Work request:
Find each line below where the word "search" occurs, and copy it.

[Stored data entries]
================

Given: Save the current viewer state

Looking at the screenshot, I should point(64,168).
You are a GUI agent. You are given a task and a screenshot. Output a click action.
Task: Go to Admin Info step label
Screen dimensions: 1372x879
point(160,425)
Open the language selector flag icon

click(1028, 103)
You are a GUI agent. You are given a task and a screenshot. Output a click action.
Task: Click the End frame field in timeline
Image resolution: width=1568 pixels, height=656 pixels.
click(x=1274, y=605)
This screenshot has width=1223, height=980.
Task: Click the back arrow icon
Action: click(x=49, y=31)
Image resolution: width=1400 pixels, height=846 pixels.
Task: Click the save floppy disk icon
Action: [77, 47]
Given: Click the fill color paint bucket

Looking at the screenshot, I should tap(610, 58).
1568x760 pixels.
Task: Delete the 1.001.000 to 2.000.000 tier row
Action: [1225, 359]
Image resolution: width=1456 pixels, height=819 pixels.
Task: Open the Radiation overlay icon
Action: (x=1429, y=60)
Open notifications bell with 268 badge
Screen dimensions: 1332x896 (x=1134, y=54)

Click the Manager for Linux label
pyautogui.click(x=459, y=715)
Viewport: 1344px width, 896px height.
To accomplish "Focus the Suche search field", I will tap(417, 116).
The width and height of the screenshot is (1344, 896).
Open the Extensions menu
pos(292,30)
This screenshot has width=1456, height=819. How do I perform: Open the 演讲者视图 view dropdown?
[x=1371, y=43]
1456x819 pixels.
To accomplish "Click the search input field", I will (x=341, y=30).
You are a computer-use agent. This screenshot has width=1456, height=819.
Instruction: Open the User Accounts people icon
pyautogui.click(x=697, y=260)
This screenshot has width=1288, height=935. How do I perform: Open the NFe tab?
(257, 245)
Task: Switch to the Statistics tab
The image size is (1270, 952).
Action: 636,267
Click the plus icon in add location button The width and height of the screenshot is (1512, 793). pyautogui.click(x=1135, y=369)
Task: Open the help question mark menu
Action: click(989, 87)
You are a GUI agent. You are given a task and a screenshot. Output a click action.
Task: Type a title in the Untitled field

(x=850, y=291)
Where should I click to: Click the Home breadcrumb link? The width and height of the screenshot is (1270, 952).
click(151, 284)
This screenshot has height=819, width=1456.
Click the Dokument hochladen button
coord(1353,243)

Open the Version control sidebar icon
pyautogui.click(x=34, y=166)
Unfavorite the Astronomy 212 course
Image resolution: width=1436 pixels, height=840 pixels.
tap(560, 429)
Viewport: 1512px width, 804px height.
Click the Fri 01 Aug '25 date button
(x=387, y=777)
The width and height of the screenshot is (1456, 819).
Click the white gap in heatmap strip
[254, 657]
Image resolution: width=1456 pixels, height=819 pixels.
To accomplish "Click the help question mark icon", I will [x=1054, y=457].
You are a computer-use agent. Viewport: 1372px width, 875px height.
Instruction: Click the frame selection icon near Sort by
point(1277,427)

================

Solution to this problem:
To accomplish "Focus the Suche search field", I will tap(417, 116).
To accomplish "Click the search input field", I will (x=341, y=30).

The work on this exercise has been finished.